As we move into heavy campaigning season, let us reflect on Citizens United. Perhaps the silliest statement in the opinion written by Justice Anthony Kennedy is this:
For the reasons explained above, we now conclude that independent expenditures, including those made by corporations, do not give rise to corruption or the appearance of corruption.
The “reasons explained above” are in fact one reason: in an earlier case, Buckley v. Valeo, the Court ruled that a ban on direct contributions was justified to prevent corruption or the appearance of corruption, but that a ban on expenditures, as opposed to direct contributions, was not. Kennedy quotes Buckley:
“The absence of prearrangement and coordination of an expenditure with the candidate or his agent not only undermines the value of the expenditure to the candidate, but also alleviates the danger that expenditures will be given as a quid pro quo for improper commitments from the candidate.”
The naïveté, or something worse, of Kennedy and the concurring judge/politicians is breath-taking, as Stephen Colbert and Jon Stewart convincingly demonstrated. But this isn’t funny. There are a raft of academic studies showing that Kennedy and the rest of the CU majority are fools if they really believe what they wrote, and viciously political if they don’t. I reviewed a couple of them here, studies showing that political contributions and lobbying affect law enforcement against corporations and the humans who work for them.
Here are some more. I include some lobbying papers, because the two are closely related. I note that these papers don’t make the inane distinction between expenditures and direct contributions that Kennedy loves so much, probably because they live in the real world. I found all of these papers at SSRN. Quotes are from the abstracts; I haven’t read the papers.
Overall, the results suggest that corporate political contributions cause an increase in the equity value of the contributing firms, and the valuation effects of these contributions are larger for firms that make larger contributions as well as for firms more affected by government policies.
In August 2011, the United States brought a landmark antitrust lawsuit to prevent the merger of two of the nation’s four largest mobile wireless telecommunications services providers, AT&T Inc. and T Mobile USA, Inc. But why are so many elected officials asking the Obama administration to intercede in the Department of Justice’s lawsuit to force a settlement? Why are they approving a merger that would likely lead to higher prices, fewer jobs, less innovation, and higher taxes for their constituents? Does it have anything to do with the money they are receiving from AT&T and T-Mobile?

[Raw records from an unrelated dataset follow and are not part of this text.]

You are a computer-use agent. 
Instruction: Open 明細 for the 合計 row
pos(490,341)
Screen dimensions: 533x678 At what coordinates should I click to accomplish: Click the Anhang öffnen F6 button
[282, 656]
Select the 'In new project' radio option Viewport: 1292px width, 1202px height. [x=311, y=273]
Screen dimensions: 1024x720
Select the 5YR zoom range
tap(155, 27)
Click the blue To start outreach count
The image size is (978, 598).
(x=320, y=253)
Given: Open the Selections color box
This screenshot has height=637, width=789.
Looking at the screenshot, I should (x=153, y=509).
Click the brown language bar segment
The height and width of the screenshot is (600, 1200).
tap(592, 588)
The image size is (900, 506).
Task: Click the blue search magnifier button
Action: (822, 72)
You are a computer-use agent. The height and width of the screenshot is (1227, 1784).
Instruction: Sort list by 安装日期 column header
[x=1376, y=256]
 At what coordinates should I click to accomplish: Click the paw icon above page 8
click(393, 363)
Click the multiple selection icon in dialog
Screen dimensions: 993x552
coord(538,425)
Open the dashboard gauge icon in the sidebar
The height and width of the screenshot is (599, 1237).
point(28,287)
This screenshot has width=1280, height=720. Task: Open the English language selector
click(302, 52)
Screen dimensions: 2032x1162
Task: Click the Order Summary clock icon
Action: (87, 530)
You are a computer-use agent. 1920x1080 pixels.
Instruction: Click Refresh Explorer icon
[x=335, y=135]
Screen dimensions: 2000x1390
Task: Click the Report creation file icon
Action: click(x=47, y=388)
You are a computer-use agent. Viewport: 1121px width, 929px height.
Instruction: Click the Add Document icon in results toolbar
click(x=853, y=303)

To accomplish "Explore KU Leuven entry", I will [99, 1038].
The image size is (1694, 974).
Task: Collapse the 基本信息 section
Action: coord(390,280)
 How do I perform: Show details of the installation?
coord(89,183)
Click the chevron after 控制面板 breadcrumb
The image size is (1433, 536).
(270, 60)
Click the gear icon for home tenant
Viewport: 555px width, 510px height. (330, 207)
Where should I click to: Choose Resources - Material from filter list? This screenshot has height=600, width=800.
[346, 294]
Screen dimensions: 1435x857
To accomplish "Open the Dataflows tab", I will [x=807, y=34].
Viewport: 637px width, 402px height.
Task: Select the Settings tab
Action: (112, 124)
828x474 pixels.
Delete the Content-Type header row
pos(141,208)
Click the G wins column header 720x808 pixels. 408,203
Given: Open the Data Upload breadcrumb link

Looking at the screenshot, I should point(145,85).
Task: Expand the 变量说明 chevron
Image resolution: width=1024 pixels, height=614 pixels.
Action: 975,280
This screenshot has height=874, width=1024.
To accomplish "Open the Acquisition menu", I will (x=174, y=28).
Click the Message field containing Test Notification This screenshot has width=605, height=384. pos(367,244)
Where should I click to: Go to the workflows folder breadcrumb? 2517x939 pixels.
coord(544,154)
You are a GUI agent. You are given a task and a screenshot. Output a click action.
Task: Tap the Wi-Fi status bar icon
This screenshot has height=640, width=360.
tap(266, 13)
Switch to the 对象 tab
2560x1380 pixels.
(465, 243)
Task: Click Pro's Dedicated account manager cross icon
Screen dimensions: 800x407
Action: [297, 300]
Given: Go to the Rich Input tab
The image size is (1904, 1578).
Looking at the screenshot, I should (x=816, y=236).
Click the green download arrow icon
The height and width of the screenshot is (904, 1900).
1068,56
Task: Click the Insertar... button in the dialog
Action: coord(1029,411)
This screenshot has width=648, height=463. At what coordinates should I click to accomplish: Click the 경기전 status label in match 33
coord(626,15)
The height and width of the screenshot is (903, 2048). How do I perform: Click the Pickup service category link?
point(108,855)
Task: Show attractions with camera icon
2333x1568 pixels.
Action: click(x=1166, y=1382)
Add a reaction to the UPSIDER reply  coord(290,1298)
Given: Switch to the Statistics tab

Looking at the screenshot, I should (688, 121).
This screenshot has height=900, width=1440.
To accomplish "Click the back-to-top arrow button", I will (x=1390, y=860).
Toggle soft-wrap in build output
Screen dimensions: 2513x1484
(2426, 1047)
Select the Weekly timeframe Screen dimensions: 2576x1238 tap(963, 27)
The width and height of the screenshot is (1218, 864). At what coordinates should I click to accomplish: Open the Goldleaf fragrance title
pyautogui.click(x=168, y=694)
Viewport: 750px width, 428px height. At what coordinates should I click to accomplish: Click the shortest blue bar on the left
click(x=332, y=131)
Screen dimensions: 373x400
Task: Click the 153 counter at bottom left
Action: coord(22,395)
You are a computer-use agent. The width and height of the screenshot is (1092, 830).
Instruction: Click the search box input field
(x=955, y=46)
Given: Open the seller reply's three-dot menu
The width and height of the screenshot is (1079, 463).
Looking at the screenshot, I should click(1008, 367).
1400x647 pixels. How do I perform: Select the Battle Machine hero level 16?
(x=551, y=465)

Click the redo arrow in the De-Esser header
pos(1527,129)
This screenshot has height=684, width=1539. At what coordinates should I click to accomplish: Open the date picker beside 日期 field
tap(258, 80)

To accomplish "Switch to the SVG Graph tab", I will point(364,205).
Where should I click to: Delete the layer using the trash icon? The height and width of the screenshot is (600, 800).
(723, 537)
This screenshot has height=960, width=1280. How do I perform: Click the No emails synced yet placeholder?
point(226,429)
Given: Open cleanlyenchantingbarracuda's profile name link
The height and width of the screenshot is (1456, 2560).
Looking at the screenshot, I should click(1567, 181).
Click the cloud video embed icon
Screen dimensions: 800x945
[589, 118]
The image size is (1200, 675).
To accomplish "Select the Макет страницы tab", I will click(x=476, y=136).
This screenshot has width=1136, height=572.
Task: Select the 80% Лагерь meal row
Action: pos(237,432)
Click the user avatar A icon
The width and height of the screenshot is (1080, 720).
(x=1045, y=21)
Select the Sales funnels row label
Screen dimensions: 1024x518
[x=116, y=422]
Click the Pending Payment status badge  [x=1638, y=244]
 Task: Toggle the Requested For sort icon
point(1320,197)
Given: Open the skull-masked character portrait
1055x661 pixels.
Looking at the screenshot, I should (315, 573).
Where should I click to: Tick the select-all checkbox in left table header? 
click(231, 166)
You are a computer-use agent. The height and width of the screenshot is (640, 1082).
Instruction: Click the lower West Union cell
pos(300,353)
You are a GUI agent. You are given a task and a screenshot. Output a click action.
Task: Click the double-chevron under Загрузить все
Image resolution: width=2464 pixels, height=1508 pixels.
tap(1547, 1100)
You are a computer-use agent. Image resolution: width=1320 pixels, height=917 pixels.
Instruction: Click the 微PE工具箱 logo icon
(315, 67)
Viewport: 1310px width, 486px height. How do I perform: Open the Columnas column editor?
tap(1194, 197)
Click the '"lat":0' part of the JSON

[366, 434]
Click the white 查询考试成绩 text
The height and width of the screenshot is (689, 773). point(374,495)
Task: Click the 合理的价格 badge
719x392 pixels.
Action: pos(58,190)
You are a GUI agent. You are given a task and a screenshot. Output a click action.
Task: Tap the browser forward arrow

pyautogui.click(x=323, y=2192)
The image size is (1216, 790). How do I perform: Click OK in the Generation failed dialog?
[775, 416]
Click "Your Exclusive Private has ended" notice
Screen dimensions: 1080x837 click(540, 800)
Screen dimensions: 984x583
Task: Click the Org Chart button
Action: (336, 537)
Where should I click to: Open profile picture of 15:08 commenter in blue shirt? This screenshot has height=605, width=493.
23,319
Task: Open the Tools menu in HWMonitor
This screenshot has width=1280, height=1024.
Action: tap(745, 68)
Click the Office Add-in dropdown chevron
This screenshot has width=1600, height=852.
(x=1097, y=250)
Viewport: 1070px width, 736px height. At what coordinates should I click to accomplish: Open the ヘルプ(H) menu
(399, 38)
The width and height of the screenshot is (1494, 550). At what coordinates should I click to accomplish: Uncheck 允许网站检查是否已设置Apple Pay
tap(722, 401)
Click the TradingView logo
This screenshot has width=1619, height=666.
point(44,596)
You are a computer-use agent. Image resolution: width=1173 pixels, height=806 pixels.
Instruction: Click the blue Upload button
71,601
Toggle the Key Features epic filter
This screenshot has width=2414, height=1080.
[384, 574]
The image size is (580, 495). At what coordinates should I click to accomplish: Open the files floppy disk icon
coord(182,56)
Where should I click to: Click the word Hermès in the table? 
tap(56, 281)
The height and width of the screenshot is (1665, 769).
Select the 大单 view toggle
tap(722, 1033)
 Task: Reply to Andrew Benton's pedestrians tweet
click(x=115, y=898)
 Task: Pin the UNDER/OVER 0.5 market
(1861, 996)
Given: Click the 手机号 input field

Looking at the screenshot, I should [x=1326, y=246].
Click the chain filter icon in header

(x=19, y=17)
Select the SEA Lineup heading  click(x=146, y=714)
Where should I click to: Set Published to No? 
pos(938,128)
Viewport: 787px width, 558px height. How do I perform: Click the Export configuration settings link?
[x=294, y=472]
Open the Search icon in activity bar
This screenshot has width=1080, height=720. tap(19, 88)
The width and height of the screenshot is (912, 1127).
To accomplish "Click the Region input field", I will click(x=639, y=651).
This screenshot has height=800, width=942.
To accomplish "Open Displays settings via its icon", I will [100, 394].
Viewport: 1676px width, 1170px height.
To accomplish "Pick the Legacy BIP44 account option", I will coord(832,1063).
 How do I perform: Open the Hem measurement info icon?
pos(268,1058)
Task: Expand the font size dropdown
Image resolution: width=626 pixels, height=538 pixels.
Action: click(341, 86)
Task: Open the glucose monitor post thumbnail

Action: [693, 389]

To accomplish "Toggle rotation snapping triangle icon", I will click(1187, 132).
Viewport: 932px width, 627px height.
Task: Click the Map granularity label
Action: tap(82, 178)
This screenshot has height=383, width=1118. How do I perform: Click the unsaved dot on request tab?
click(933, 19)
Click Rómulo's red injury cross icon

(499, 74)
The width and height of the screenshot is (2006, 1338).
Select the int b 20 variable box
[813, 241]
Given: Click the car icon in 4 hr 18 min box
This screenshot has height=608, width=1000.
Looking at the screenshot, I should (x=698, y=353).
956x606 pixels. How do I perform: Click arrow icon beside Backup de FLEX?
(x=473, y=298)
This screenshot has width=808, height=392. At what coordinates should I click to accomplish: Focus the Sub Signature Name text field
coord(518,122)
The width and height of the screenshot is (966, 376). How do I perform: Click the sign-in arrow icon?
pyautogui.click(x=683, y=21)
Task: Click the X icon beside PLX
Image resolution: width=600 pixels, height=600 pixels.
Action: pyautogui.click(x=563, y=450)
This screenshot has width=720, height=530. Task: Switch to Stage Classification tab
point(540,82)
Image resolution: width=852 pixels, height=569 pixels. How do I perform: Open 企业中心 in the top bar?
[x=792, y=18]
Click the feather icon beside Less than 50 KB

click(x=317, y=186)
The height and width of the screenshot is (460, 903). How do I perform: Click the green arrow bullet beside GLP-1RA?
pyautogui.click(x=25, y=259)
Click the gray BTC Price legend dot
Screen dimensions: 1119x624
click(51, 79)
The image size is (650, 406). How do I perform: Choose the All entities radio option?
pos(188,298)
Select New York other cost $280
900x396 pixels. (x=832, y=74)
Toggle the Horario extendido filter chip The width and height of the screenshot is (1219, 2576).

This Essay examines the recent lobbying efforts in the AT&T/T-Mobile merger. AT&T spent $11.69 million on political lobbying in the first six months of 2011. In addition to hefty campaign contributions, it lobbied lawmakers with $52 steaks and $15 gin-and-cucumber puree cocktails.
But lobbyists, as this Essay outlines, are not the problem. The problem is the combination of lax campaign finance rules and antitrust’s prevailing legal standard, a flexible fact-specific rule of reason.